Data to use:
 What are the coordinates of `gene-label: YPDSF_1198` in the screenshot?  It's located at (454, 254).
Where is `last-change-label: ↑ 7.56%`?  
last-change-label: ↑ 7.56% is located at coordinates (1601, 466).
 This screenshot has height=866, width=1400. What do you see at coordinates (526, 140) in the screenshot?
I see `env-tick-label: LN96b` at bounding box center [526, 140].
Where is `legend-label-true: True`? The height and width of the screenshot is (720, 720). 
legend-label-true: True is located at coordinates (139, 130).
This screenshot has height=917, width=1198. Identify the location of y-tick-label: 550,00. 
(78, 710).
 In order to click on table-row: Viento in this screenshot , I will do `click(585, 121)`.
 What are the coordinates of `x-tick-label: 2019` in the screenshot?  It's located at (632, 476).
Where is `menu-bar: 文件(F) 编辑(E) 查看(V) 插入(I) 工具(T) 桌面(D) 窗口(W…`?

Task requirements:
Could you rewrite the items above, putting "position of" wherever "coordinates of" appears and leaving everything else unchanged?

Response to the task:
 What are the position of `gene-label: YPDSF_1198` in the screenshot?  It's located at (454, 254).
Where is `last-change-label: ↑ 7.56%`?  
last-change-label: ↑ 7.56% is located at coordinates (1601, 466).
 This screenshot has height=866, width=1400. What do you see at coordinates (526, 140) in the screenshot?
I see `env-tick-label: LN96b` at bounding box center [526, 140].
Where is `legend-label-true: True`? The height and width of the screenshot is (720, 720). 
legend-label-true: True is located at coordinates (139, 130).
This screenshot has height=917, width=1198. Identify the location of y-tick-label: 550,00. 
(78, 710).
 In order to click on table-row: Viento in this screenshot , I will do `click(585, 121)`.
 What are the position of `x-tick-label: 2019` in the screenshot?  It's located at (632, 476).
Where is `menu-bar: 文件(F) 编辑(E) 查看(V) 插入(I) 工具(T) 桌面(D) 窗口(W…`?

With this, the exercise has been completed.